Bob Schaeffer, executive director of FairTest, an organization advocating for restricted use of standardized assessments, called the ACT’s framing of the score declines an overreaction. He said the testing provider was “spinning the data” to sell its product. 

“There’s learning loss, so we have to keep measuring, measuring and measuring,” Schaeffer said. “Yes, average scores went down on their tests, but what does it mean?”

The data, which was released Wednesday, mirrored results from the SAT in this year’s class. About 1.5 million students in the class of 2021 took the SAT, down 700,000 students from 2.2 million in 2020. 

The College Board, which administers the SAT, primarily blamed the downturn on pandemic-related turmoil, as the coronavirus forced testing sites to shut down or severely limited their capacity. The nonprofit said more than 1 million test registrations were canceled as a result.

For the class of 2021, the mean SAT score was slightly up, 1060 compared to 1051 for the previous year. But American Indian/Alaska Native, Black, Hispanic and Native Hawaiian students all scored lower than that, on average. 

Pandemic disruptions led to vast swaths of colleges no longer requiring an SAT or ACT score for admissions, albeit some temporarily. For fall 2022, more than 1,780 institutions have flipped to test-optional or test-free admissions, the latter meaning they decline to review scores at all, according to FairTest. Its count includes colleges that were test-optional before the pandemic. 
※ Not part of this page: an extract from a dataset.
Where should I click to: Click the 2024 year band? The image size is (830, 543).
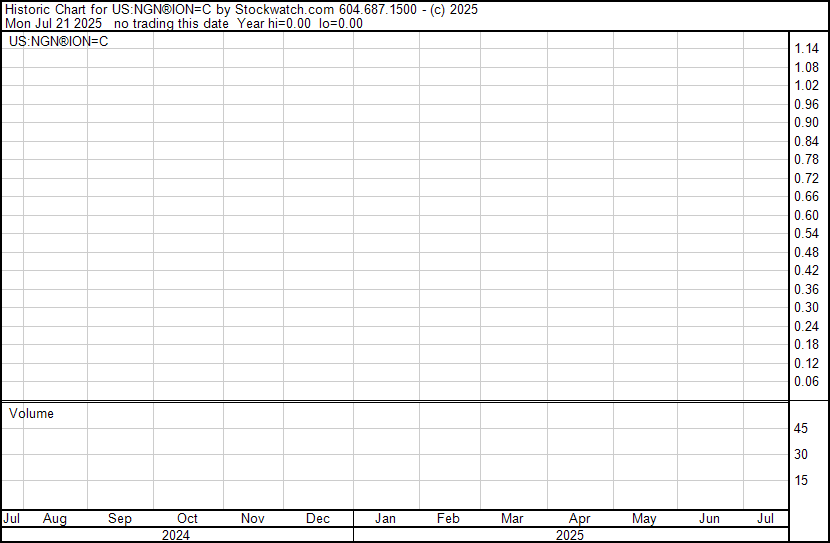tap(176, 535)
Critics of entrance exams say they do not measure academic performance, but rather game the admissions system so affluent students who can afford extensive test prep can score better. The Common App found far fewer students who used its services submitted admissions scores in the last academic year. But the lowest reporting rates were from students in the bottom quintile of median household income.

The argument that the tests disadvantage certain students was partially the grounds for a 2019 lawsuit against the University of California System, located in one of the largest testing markets in the country. The UC system settled the complaint by agreeing not to consider SAT or ACT scores through fall 2025. Notably, too, the prestigious California Institute of Technology last summer moved to test-free admissions for two years.